── DATA FOR ANALYSIS
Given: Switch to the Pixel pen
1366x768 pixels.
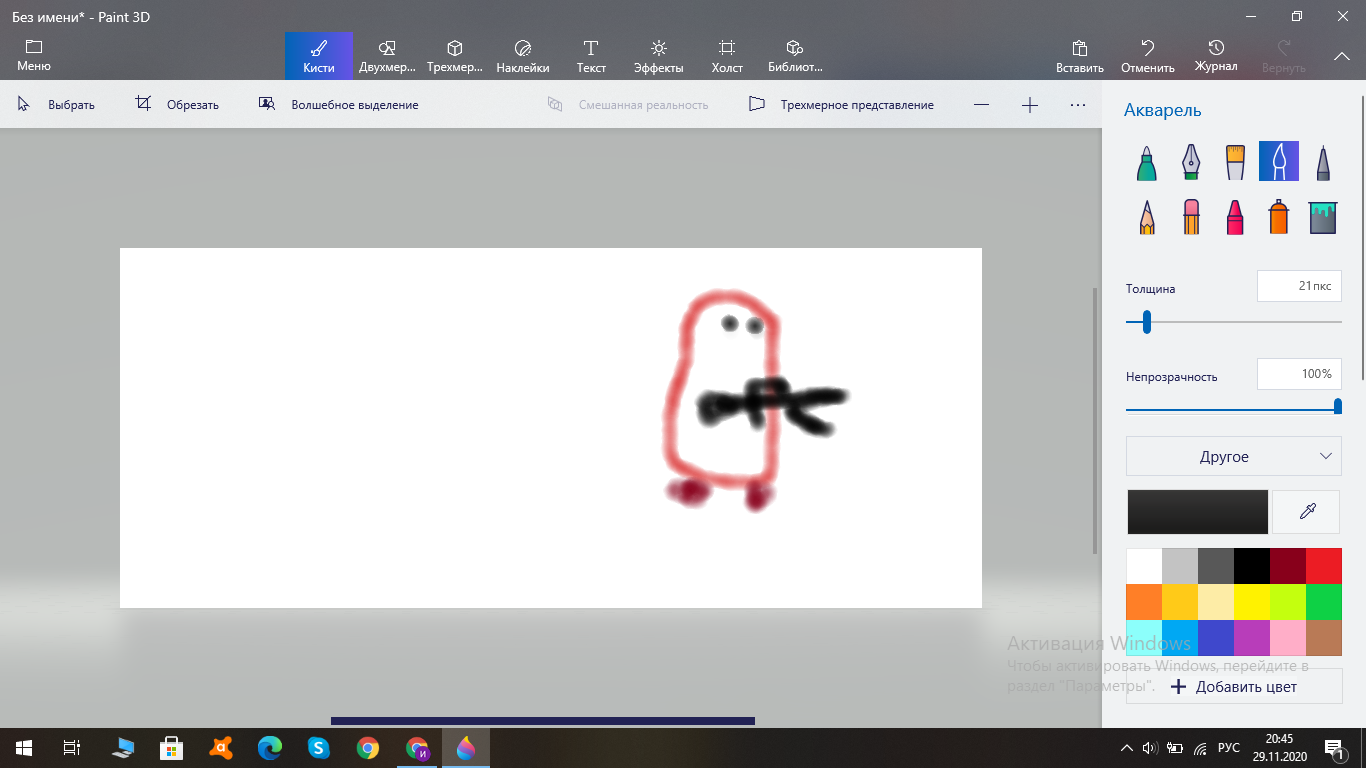Looking at the screenshot, I should tap(1322, 161).
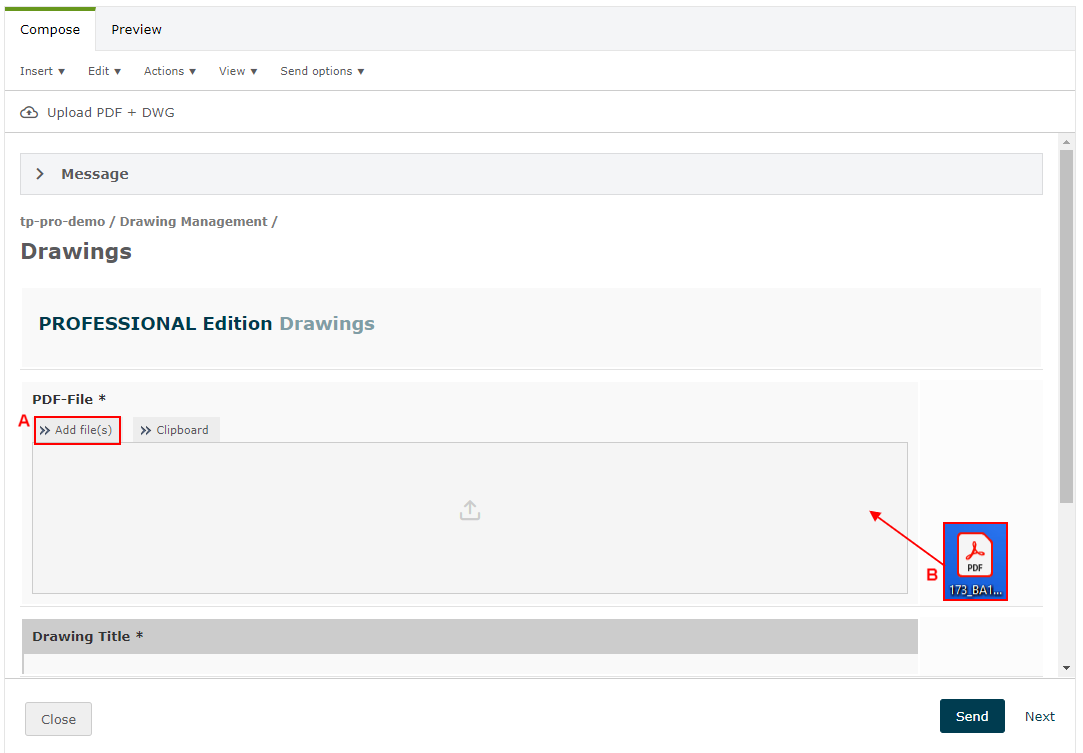Click the Drawing Title input field
This screenshot has height=753, width=1083.
[470, 664]
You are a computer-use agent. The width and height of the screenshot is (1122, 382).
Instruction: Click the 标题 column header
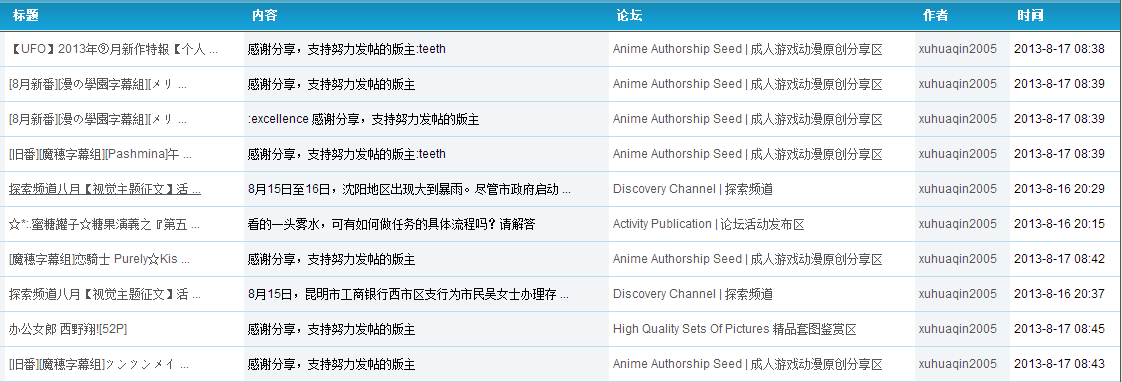pyautogui.click(x=25, y=16)
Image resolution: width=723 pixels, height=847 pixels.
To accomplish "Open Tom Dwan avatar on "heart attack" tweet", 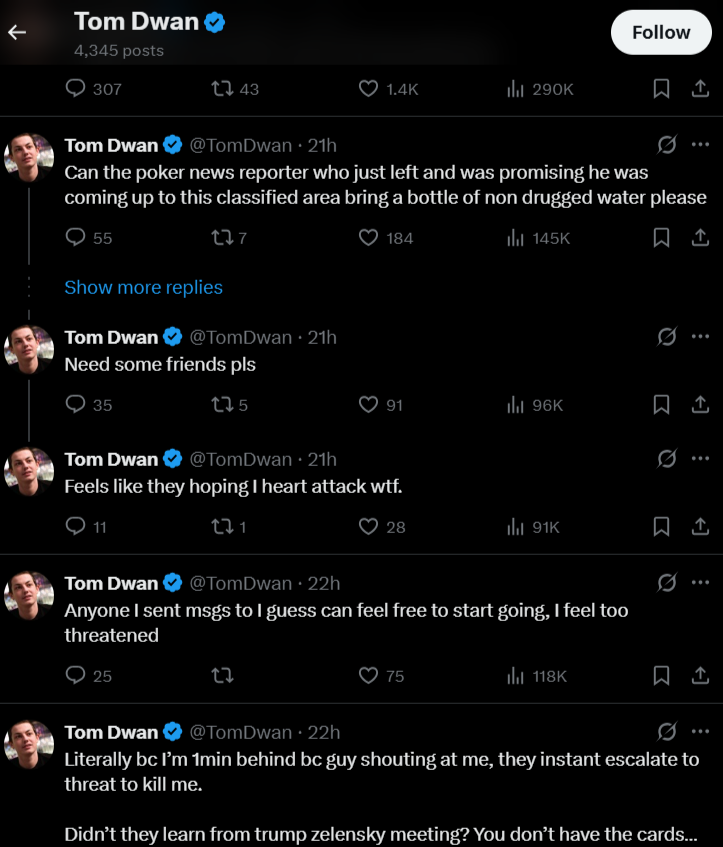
────
• **ASSIGNMENT**
Leave every picture out, and repeat exactly the lines from the one containing "Image resolution: width=723" through the last line of the entries, both ends included.

• **WRITTEN SOLUTION**
Image resolution: width=723 pixels, height=847 pixels.
To accomplish "Open Tom Dwan avatar on "heart attack" tweet", 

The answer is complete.